I experienced something similar. When I first became a predestinarian there was a very short period of time where I wished to "enlighten" every Christian I came across and my pastor humbled me and nipped my rude attitude in the bud. I owe him for sparing me for months, or potentially years of struggling to get my mind past those five points. However, I have benefited some from John Piper when I was new to this all, and I still enjoy his biographical works. (I don't consider him a heretic either). R.C. Sproul was and continues to be a huge benefit for me and my mother. I differ from him on a few points, some quite important, but nothing that ever makes me want to stop listening to him. His lectures on other worldviews and philosophies have been immensely helpful to me.

Reactions: Like 2


----------



## ArminianOnceWas (May 10, 2020)

Unfortunately, I was unable to grow a cool enough beard to be able to join.

Reactions: Funny 1


----------



## py3ak (May 10, 2020)

It sounds like the young got old, and the restless either settled down or waltzed their way to something different.

Reactions: Like 1


----------



## Andrew35 (May 10, 2020)

py3ak said:


> It sounds like the young got old, and the restless either settled down or waltzed their way to something different.

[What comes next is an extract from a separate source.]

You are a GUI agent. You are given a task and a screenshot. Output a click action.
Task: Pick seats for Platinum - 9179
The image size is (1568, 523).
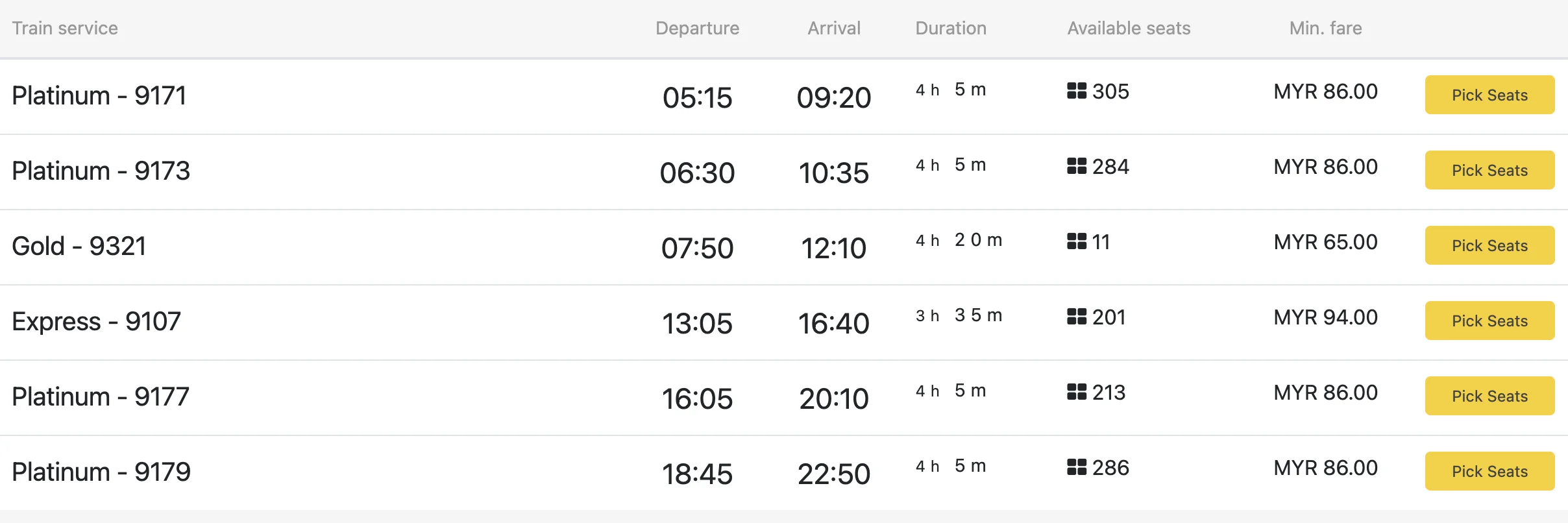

Probably the best summary of the movement's, umm... _movement_ that I've read.


----------



## JM (May 10, 2020)

TooManySystematics said:


> When I became a Christian I was lucky enough to have been brought into the faith through a well read Presbyterian (He quickly put R.L. Dabney into my hands if that tells you anything!) so I was blessed to have been able to skip the awkward and somewhat cringey "YRR" stage a lot of people went through.
> 
> That being said, I can't say that it hasn't affected me or my church either. All of the young people know who John Piper, John MacArthur, and R.C Sproul are (I know he was a Presbyterian, but he was still an influencer in the movement). Many of them might even consider them to be authorities on what it means to be "Reformed". I expect that the movement (or the aftershocks of it) it will continue to affect us for some time. I suspect that mine is not the only church in NAPARC to be like this.
> 
> ...


I'm just down the road from you in Chatham Ontario.


----------



## Susan777 (May 10, 2020)

BayouHuguenot said:


> If they introduce people to predestination, I suppose that's good. The deal is that they introduce it to them divorced and abstracted from what God teaches about the covenants, sacraments, etc. And their politics is basically Peak-Level Karen. Politically, they exist to soothe the consciences of the elites.


“Peak-level Karen”. Love it!

Reactions: Like 1


----------



## ZackF (May 10, 2020)

Susan777 said:


> “Peak-level Karen”. Love it!


It is fun and fortuitous on how a came to know what a "Karen" was a few weeks ago. Until then I'd been oblivious to the meme. 

I am a call center supervisor. So when someone wants to speak a supervisor, CEO, manager, boss or "someone else", that's me. One of the representative said, "hey Zack, are you busy? I have a Karen on the line." I fully expected when the account information popped on my screen to see the name Karen. It wasn't and so I asked the customer her name and went on from there. A few weeks later in my YouTube feed a I saw a headline of a video poking fun at a female politician that was labeling "Karen" offensive and sexist. After watching that video and doing some googling I remembered my first encounter with "Karen" as a meme was actually someone wanting to speak with the manager. I'm grateful I didn't call her Karen.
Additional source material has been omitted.